Comment by asail77

Comment by asail77 3 days ago

A good model for planner seems pretty important, what models are best?

saqadri 3 days ago

OP here -- I think the general principle I would recommend is using a big reasoning model for the planning phase. I think Claude Code and other agents do the same. The reason this is important is because the quality of the plan really affects the final result, and error rates will compound if the plan isn't good.

Reply View 0 replies

haniehz 3 days ago

based on the article, it seems like a good reasoning model like gpt5 or opus 4.1 might be good choices for the planner. I wonder if the gpt oss reasoning models would do well

Reply View 8 replies

diggan 10 hours ago

Personally been using GPT-OSS-120b locally with reasoning_effort set to `high` and it blows pretty much every other local model out of the water, but takes a lot of time for it to eventually do a proper content reply. But for fire-and-forget jobs like "Create a well-researched report on X from perspective Y" it works really well.

Reply View | 1 reply
- cyberninja15 9 hours ago
  
  what machine are you running GPT-OSS-120B on?

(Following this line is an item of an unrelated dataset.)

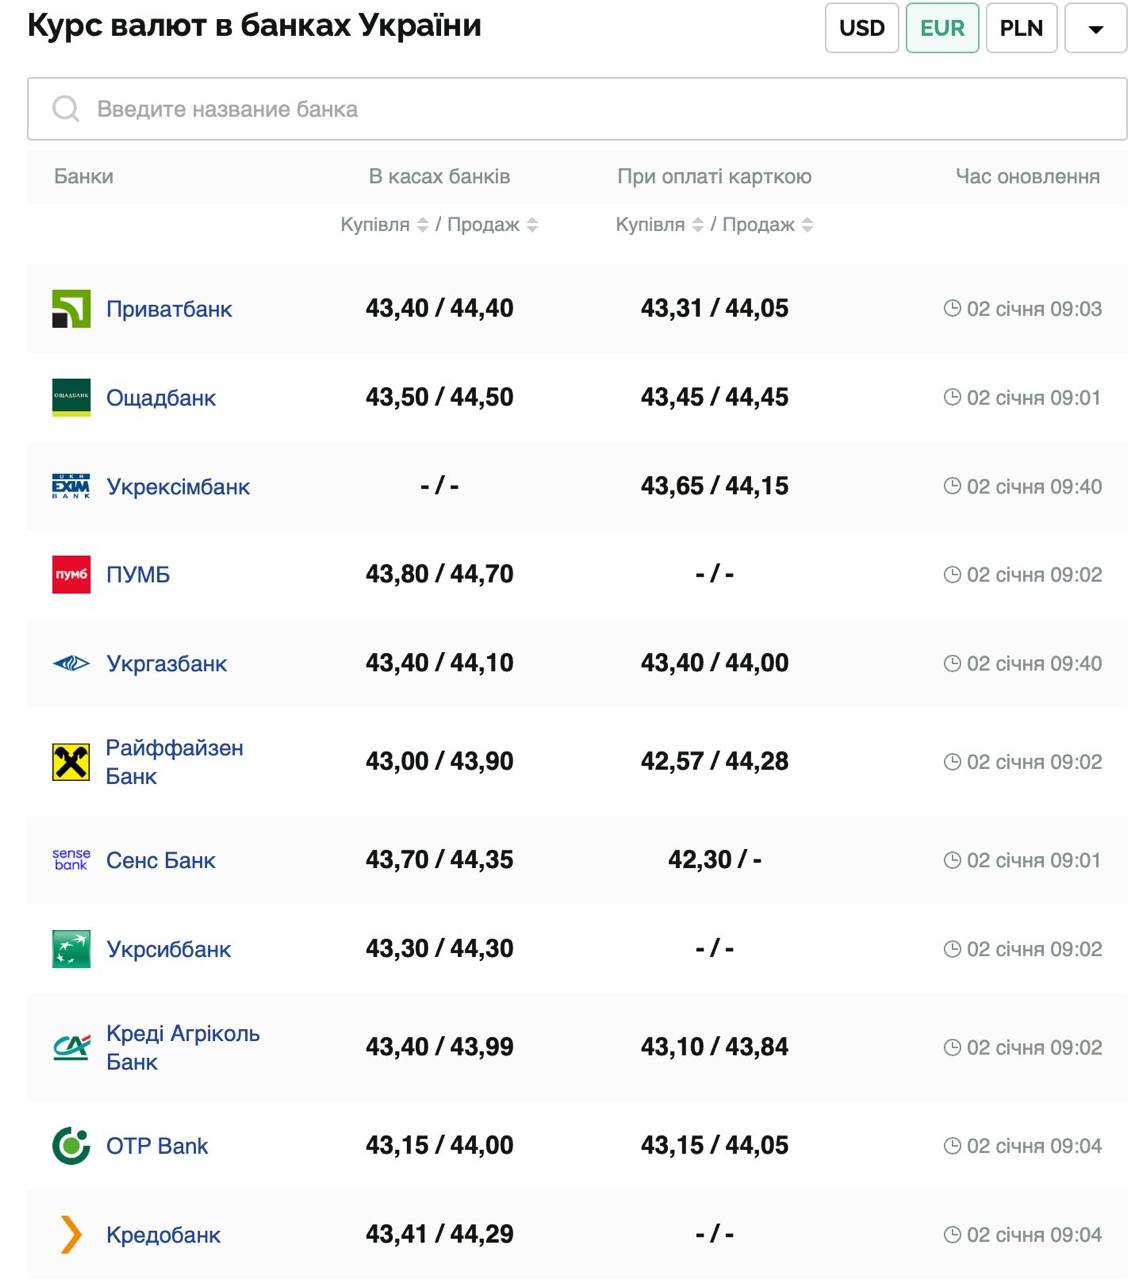This screenshot has width=1147, height=1280.
Task: Click the OTP Bank green logo
Action: 71,1146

I'm currently only able to get GPT-OSS-20B working on my macbook using Ollama
  
  Reply View | 0 replies
koakuma-chan 11 hours ago

Gemini 2.5 Pro is also a great reasoning model, I still prefer it over GPT 5

Reply View | 5 replies
- luckydata 9 hours ago
  
  Gemini is great, it's just incredibly clumsy at tool use and that's why it fails so often in practice. I'm looking forward to the next version, it will for sure address it, it's a big issue internally too (I'm a recent xoogler).
  
  Reply View | 4 replies
  
  reachableceo 8 hours ago
  
  Yes it really is horrible at using tools. Codex is way better (even better than Claude code ). Gemini is great at doing audits and content (though I’ve switched to codex for everything all in one).
  
  Reply View | 0 replies
  
  PantaloonFlames 8 hours ago
  
  Can you elaborate on “clumsy at tool use”?
  
  Reply View | 1 reply
  
  luckydata 3 hours ago
  
  have you ever witnessed how sometimes Gemini makes multiple attempts at writing a file only to give up and start chanting "I'm worthless...".
  That's tool use failure :)
  
  Reply View | 0 replies
  
  koakuma-chan 8 hours ago
  
  I'm excited for the next version!
  
  Reply View | 0 replies